Same root cause. When the cross-attention map can’t bind cleanly, it may attach the wrong adjective to a noun — the documented pink sunflower / yellow flamingo swap. Anchoring each adjective to its noun and weighting the pair fixes both bleed and swap.
Does this happen on Flux too, and is the fix the same?
Flux bleeds less than SD 1.5 / SDXL because its T5 (Flux.1) or VLM (Flux 2) encoder reads context better — but it still bleeds with keyword-style prompts. The fix is different: write one coherent sentence (A woman in a red hat stands beside a glossy blue car) instead of comma tags, and skip numeric weights, which the T5/VLM path ignores.
Does negative-prompting the wrong color help?
Sometimes, as a band-aid. Adding red car to the negative prompt can push the car off red, but it often dulls or shifts the color globally and doesn’t fix the binding. Prefer weighting or regional control; use negatives only to nudge a near-miss.

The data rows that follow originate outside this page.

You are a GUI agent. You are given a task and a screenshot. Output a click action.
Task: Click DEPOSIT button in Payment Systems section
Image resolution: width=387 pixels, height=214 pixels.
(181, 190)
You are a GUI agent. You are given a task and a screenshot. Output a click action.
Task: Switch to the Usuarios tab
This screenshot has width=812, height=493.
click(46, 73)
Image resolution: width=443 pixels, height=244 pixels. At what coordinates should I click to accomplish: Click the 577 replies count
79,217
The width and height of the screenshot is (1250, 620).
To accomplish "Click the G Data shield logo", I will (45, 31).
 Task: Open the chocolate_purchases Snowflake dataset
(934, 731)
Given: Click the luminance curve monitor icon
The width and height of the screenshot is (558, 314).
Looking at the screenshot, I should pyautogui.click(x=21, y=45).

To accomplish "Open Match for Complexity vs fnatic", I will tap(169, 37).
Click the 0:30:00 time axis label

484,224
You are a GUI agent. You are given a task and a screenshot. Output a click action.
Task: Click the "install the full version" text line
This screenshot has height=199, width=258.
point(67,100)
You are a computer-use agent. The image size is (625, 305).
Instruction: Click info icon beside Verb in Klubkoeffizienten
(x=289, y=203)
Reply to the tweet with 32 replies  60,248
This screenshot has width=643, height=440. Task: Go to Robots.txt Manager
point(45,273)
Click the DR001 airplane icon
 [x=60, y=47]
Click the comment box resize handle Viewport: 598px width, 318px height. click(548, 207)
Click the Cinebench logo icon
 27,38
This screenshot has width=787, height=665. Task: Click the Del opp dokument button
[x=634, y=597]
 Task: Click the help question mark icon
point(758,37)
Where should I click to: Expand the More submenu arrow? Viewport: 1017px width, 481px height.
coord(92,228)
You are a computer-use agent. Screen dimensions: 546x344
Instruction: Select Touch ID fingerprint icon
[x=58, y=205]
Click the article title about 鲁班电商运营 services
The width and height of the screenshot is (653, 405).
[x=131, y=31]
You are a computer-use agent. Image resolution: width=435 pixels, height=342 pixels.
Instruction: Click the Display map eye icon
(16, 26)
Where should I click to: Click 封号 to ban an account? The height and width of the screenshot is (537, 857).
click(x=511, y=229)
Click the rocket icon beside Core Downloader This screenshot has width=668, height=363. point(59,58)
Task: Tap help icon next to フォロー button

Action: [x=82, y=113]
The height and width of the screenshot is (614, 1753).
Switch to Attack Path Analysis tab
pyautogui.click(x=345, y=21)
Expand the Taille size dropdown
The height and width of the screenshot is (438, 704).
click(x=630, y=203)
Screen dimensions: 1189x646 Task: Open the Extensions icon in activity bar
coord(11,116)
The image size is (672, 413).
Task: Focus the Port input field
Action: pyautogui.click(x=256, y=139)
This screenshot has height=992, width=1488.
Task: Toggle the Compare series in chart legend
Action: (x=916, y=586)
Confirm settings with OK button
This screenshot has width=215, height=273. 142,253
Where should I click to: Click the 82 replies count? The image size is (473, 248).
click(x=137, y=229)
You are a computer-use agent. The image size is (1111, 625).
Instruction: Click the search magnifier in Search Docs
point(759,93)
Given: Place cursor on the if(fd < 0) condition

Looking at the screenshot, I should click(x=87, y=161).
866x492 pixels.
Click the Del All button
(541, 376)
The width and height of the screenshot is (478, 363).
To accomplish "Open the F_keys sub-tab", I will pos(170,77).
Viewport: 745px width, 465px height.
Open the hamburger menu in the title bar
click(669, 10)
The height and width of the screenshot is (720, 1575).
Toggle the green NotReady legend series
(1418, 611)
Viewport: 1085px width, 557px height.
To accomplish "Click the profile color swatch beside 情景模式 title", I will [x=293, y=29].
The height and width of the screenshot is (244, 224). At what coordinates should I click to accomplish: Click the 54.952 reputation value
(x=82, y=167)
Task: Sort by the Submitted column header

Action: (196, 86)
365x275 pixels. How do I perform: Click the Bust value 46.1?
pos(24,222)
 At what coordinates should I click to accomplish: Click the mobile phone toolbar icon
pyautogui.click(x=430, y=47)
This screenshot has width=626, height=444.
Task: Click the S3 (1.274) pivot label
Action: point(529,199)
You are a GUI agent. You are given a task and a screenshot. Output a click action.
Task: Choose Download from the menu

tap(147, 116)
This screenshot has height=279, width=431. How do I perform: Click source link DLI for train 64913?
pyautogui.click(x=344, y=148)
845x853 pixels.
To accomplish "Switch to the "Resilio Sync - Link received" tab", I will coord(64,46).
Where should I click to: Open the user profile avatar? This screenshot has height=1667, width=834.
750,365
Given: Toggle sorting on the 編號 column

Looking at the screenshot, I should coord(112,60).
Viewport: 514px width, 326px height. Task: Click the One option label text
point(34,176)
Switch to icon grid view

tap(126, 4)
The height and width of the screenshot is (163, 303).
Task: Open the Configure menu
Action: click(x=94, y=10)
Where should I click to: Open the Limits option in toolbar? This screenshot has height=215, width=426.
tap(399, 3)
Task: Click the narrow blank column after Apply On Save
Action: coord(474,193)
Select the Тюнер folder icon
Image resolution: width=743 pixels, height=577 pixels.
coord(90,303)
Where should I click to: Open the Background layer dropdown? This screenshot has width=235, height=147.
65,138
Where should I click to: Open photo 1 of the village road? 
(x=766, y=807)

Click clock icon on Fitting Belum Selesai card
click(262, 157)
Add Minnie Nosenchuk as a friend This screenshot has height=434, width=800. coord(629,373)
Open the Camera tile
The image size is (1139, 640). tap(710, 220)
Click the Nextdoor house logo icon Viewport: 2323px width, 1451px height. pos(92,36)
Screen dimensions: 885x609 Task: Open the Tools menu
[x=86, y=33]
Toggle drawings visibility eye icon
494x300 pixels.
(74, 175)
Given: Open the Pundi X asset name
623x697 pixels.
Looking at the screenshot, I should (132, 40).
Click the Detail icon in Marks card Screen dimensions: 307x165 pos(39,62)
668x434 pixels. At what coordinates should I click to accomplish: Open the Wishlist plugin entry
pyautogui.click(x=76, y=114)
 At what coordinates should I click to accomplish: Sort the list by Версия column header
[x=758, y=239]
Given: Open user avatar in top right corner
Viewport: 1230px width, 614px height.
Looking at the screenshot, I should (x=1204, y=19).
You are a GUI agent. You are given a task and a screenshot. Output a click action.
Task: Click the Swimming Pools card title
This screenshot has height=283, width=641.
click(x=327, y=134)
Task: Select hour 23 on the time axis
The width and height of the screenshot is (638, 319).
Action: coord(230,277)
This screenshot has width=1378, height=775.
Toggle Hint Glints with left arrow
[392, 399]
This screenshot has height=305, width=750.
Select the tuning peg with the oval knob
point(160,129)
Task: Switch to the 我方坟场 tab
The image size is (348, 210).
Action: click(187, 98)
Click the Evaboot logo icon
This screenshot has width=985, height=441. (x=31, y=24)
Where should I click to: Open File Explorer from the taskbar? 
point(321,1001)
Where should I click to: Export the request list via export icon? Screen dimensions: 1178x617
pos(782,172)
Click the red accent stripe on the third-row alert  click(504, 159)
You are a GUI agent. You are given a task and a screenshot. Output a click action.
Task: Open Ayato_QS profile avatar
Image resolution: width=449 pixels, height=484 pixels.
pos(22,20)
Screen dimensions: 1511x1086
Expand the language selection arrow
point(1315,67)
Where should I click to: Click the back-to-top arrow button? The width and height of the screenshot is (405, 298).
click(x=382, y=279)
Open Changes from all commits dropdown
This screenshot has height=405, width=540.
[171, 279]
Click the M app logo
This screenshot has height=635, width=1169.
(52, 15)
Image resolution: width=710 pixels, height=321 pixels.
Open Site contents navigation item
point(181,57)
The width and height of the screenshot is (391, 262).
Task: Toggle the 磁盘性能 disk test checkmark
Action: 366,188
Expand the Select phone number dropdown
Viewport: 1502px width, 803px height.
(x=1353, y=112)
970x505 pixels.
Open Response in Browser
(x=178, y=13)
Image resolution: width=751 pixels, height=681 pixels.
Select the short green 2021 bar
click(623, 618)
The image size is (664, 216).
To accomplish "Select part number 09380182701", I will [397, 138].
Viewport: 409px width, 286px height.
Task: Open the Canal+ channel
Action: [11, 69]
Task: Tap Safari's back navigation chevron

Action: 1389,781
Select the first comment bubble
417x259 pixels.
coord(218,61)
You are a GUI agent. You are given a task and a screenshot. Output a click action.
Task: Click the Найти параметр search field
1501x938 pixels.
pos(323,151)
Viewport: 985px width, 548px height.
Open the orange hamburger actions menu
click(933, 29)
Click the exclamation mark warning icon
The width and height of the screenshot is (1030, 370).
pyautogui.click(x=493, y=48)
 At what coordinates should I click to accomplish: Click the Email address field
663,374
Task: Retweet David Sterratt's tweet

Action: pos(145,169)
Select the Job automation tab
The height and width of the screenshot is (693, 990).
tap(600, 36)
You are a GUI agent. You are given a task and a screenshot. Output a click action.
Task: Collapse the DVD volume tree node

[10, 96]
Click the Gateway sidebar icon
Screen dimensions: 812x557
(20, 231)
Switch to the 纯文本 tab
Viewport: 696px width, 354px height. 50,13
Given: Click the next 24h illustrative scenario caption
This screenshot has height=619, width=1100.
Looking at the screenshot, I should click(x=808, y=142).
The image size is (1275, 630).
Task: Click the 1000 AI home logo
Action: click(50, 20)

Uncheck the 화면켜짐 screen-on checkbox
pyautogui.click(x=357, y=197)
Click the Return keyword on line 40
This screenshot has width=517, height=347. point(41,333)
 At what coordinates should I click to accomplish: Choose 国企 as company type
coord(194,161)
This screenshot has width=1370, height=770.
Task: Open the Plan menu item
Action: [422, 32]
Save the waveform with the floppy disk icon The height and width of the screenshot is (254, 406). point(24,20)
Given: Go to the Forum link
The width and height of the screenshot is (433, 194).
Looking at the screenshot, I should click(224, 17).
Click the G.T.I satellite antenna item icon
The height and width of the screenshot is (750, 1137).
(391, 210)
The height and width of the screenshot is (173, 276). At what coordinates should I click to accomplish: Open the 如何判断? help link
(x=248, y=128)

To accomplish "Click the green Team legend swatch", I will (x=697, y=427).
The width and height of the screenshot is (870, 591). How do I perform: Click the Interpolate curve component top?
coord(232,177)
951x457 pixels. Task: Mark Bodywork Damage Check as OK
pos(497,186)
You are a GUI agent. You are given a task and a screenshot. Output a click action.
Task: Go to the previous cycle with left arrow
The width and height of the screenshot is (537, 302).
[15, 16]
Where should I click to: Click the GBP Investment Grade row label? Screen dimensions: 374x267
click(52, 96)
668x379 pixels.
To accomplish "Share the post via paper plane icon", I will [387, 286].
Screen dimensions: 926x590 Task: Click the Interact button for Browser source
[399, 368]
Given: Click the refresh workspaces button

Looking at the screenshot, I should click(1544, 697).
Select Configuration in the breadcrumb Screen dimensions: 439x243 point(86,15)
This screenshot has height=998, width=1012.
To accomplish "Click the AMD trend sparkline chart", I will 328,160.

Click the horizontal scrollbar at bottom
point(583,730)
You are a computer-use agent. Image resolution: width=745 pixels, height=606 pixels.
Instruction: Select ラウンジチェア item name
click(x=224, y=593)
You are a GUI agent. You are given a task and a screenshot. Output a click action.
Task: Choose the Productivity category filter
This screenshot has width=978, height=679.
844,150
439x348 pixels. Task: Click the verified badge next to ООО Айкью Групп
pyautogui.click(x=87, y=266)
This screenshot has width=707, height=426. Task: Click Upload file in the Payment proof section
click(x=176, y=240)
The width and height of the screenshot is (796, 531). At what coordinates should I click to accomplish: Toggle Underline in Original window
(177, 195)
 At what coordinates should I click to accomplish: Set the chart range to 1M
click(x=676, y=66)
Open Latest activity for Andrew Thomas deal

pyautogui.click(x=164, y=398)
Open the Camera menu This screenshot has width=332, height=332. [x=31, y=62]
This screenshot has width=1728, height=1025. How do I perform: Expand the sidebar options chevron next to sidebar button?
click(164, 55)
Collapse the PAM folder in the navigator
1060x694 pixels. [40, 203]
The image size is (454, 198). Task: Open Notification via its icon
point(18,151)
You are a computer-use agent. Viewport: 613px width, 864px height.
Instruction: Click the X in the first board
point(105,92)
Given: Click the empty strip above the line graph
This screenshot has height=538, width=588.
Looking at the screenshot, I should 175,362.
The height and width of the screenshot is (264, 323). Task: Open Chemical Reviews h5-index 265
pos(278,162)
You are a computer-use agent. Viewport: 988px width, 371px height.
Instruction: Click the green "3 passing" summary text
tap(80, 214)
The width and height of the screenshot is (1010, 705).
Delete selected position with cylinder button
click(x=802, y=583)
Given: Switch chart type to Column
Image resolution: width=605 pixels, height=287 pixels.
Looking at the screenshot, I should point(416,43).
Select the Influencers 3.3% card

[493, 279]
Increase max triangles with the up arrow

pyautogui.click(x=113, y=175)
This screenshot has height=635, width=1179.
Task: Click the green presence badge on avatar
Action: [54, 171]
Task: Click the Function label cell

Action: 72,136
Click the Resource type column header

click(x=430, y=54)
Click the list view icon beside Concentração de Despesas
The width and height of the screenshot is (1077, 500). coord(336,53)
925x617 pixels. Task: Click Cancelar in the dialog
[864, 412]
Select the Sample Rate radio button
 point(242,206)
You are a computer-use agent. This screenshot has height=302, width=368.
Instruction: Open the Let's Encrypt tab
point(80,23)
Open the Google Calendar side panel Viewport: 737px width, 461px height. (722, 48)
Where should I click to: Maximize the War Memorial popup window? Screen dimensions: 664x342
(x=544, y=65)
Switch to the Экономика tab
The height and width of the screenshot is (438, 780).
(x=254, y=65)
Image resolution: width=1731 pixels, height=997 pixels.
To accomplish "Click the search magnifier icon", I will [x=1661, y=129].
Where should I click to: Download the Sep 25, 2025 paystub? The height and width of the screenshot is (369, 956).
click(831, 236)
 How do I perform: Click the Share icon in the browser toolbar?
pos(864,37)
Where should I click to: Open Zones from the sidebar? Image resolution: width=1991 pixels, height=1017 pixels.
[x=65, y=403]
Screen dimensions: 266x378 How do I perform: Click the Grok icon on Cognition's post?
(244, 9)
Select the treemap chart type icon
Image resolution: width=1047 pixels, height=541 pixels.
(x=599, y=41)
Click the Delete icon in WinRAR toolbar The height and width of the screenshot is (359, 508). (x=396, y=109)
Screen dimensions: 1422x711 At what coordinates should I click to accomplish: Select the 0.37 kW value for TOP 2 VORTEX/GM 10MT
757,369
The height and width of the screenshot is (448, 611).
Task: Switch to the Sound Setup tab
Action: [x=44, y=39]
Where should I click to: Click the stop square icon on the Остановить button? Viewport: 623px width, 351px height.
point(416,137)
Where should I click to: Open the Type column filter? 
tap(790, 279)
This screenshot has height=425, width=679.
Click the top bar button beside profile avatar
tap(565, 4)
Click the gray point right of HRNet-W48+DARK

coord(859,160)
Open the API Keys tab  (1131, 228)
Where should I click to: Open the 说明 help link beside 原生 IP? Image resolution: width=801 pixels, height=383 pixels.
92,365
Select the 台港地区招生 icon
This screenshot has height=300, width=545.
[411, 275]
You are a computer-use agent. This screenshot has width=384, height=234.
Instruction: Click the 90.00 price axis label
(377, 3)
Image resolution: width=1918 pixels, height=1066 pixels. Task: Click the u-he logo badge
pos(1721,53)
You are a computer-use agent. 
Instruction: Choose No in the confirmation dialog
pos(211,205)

What weight is too high? Above ~1.5 on a single attribute-subject pair you usually get over-saturation, halos, or anatomy drift. Stay in 1.1-1.4 and add a second technique (BREAK or regional) instead of pushing the weight higher.
BREAK isn’t separating my subjects — why?
BREAK separates token chunks, not image regions. It reduces cross-token bleed but does not control placement, and too many BREAKs can split a subject from its own attribute. For real spatial separation use Regional Prompter or ControlNet (Steps 3-4).